President Luiz Inácio Lula da Silva of Brazil said Monday that he chose Justice Minister Flávio Dino to fill an empty seat on the country’s top court.
Many allies of the leftist leader hoped he would pick another woman to replace Minister Rosa Maria Weber, who stepped down in September after turning 75, the age limit for the nation’s Supreme Federal Court justices. Weber’s departure as chief justice left one remaining female jurist on the 11-person court.
The Brazilian Senate is expected to vote before the end of the year on Dino’s nomination, which requires a simple majority for confirmation.
Dino, 55, governed the impoverished state of Maranhão between 2015 and 2023 before becoming Lula’s justice minister. He is a former federal judge and was seen for many years as one of the most vocal adversaries of former President Jair Bolsonaro.
During the COVID-19 pandemic, Dino imposed curfews and movement restrictions that angered the far-right leader.
As justice minister, he has also been one of the most visible members of Lula’s Cabinet.
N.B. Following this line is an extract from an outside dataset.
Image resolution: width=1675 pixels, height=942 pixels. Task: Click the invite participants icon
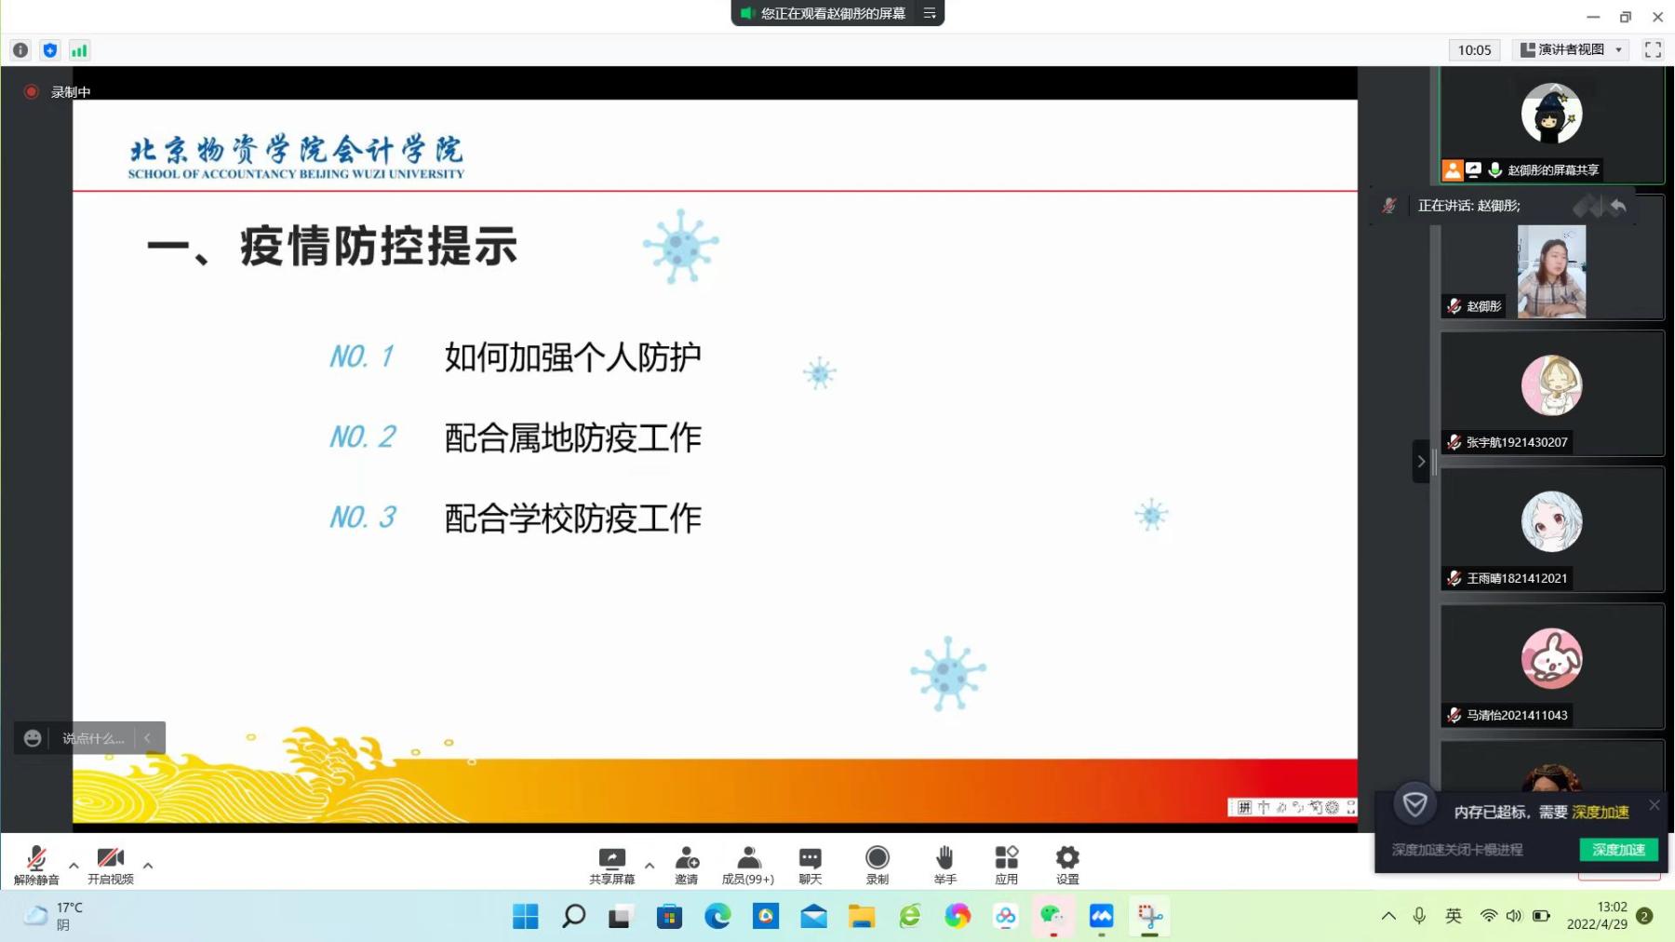coord(687,864)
Dino worked to increase security at schools and crack down on the incitement of violence as officials sought to curb a wave of fatal school attacks.
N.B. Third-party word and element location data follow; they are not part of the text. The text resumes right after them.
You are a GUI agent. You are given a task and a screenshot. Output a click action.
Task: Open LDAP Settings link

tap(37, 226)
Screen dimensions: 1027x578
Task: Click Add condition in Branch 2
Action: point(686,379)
He also led efforts to jail Bolsonaro supporters who trashed government buildings in Brasilia on Jan. 8.
Legal analysts saw Lula’s nomination of Dino as further evidence of the Supreme Court’s political polarization. Bolsonaro and and former President Michel Temer also picked their justice ministers to sit on the court.
Dino said in his social medial channels that he was “immensely honored” by the president’s decision.
“From now on, I will dialogue to seek the honorable support of fellow senators. I am grateful for the prayers and the demonstrations of care and solidarity,” he said.
Lula said he also has appointed a new prosecutor-general, Paulo Gustavo Gonet. The 62-year-old is currently a deputy electoral prosecutor-general.
Lula, who in previous terms picked the top candidate from a “triple list” made by federal prosecutors to be his prosecutor-general, disregarded their recommendation this time.
Gonet is regarded among his peers as a conservative. He has written articles against abortion and urged the government to act against it. His appointment also requires Senate confirmation.